» TASK INPUTS

================

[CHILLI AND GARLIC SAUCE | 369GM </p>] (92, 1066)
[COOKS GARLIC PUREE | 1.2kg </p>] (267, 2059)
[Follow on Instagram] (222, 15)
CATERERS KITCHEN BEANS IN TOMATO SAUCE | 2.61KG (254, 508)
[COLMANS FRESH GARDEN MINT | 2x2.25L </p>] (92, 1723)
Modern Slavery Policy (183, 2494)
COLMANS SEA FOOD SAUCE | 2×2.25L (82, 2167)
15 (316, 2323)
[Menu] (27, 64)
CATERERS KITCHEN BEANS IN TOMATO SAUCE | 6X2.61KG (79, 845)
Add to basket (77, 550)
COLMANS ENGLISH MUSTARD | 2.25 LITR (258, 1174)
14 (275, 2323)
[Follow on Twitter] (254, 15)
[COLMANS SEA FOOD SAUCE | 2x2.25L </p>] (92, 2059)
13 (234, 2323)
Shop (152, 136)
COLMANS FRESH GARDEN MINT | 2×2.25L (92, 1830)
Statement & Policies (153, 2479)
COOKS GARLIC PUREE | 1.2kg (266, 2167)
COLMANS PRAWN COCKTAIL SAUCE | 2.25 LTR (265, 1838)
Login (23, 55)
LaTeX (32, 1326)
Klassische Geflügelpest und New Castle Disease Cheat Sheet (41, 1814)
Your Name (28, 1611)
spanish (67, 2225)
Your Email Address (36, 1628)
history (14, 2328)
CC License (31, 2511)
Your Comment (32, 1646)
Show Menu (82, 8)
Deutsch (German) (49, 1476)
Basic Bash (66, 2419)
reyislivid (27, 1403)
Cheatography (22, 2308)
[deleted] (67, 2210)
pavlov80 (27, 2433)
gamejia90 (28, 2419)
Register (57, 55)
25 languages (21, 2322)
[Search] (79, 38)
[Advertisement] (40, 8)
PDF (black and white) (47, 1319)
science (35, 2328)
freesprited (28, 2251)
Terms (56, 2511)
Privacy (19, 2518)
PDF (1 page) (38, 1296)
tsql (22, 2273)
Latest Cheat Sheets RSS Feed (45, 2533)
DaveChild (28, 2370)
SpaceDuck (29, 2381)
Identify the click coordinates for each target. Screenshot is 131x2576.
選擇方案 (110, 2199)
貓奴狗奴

================

» REQUIREMENT
Transcribe the data above in full, exactly.

» ANSWER TO THE PROBLEM
[CHILLI AND GARLIC SAUCE | 369GM </p>] (92, 1066)
[COOKS GARLIC PUREE | 1.2kg </p>] (267, 2059)
[Follow on Instagram] (222, 15)
CATERERS KITCHEN BEANS IN TOMATO SAUCE | 2.61KG (254, 508)
[COLMANS FRESH GARDEN MINT | 2x2.25L </p>] (92, 1723)
Modern Slavery Policy (183, 2494)
COLMANS SEA FOOD SAUCE | 2×2.25L (82, 2167)
15 (316, 2323)
[Menu] (27, 64)
CATERERS KITCHEN BEANS IN TOMATO SAUCE | 6X2.61KG (79, 845)
Add to basket (77, 550)
COLMANS ENGLISH MUSTARD | 2.25 LITR (258, 1174)
14 (275, 2323)
[Follow on Twitter] (254, 15)
[COLMANS SEA FOOD SAUCE | 2x2.25L </p>] (92, 2059)
13 (234, 2323)
Shop (152, 136)
COLMANS FRESH GARDEN MINT | 2×2.25L (92, 1830)
Statement & Policies (153, 2479)
COOKS GARLIC PUREE | 1.2kg (266, 2167)
COLMANS PRAWN COCKTAIL SAUCE | 2.25 LTR (265, 1838)
Login (23, 55)
LaTeX (32, 1326)
Klassische Geflügelpest und New Castle Disease Cheat Sheet (41, 1814)
Your Name (28, 1611)
spanish (67, 2225)
Your Email Address (36, 1628)
history (14, 2328)
CC License (31, 2511)
Your Comment (32, 1646)
Show Menu (82, 8)
Deutsch (German) (49, 1476)
Basic Bash (66, 2419)
reyislivid (27, 1403)
Cheatography (22, 2308)
[deleted] (67, 2210)
pavlov80 (27, 2433)
gamejia90 (28, 2419)
Register (57, 55)
25 languages (21, 2322)
[Search] (79, 38)
[Advertisement] (40, 8)
PDF (black and white) (47, 1319)
science (35, 2328)
freesprited (28, 2251)
Terms (56, 2511)
Privacy (19, 2518)
PDF (1 page) (38, 1296)
tsql (22, 2273)
Latest Cheat Sheets RSS Feed (45, 2533)
DaveChild (28, 2370)
SpaceDuck (29, 2381)
Identify the click coordinates for each target. Screenshot is 131x2576.
選擇方案 (110, 2199)
貓奴狗奴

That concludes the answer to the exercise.